Con ese andar nostálgico y taciturno propio de los románticos se ven deambular aún hoy, tres siglos después, algunos jóvenes por las calles y avenidas de nuestras ciudades. Ensimismados, casi autómatas, caminando por mera inercia mientras sus pensamientos los llevan por alejados y recónditos lugares.
No es lo más común, pero del mismo modo que los hay adolescentes rebosantes de optimismo, vitalidad y frenesí por comerse el mundo o apáticos, indiferentes y renegados de todo; también conviven con quienes hallan en la melancolía su principal seña de identidad y, paradójicamente, el impulso que mueve mansa y lánguidamente su existencia.
Nada tiene que ver este sentimiento con estar deprimido, no es una consecuencia de nada ni siquiera un estado de ánimo. No es otra cosa que una, quizás anacrónica, forma de ser. Un carácter que nos resulta obsoleto y extraño pero que tiene mucho que ver con esa férrea conciencia del yo, del sentido y significado del individuo, con una forma muy particular de ver la vida.
Jóvenes, en muchas ocasiones, incomprendidos, estigmatizados o rechazados que andan a contracorriente en una cultura de la manada. Auténticos lobos esteparios que disfrutan de la soledad, un tanto fría, pero tranquila y grande “como el tranquilo espacio frío en el que se mueven las estrellas”, como escribiría Hesse. Entendiendo y valorando esta soledad como un bien ansiado, un refugio cómodo y seguro.

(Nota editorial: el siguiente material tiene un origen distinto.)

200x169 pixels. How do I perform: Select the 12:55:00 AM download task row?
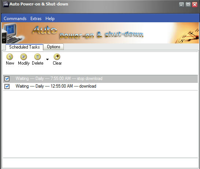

Auténticos románticos del siglo XXI que encuentran en la música y la literatura, en las artes, su principal forma de interactuar con el resto. Y, además, serán éstos, precisamente, con sus inquietudes más allá de lo mundano los que continúen enriqueciendo y agrandando el maravilloso legado que sus antecesores estrenaron. Porque la creación va íntimamente ligada a esa extrema sensibilidad un tanto denostada en nuestra sociedad.
Es por eso que si tu hijo, alumno o nieto –por decir algo -lee a Poe, Víctor Hugo o Whitman; lejos de sentirte extraño o contrariado y de señalarlo como alguien raro, incentives y estimules sus ‘talentos’ con el único propósito de que sea capaz de entender y, quizás, algún día materializar de forma creativa un rico interior para su edad un tanto insólito o poco común.
Y es que la melancolía suele ser dulce con los artistas. Como decía Baudelaire: “Apenas puedo concebir un tipo de belleza en el que no haya melancolía”. Para el mismísimo Aristóteles, “los grandes hombres son siempre de una naturaleza originalmente melancólica”.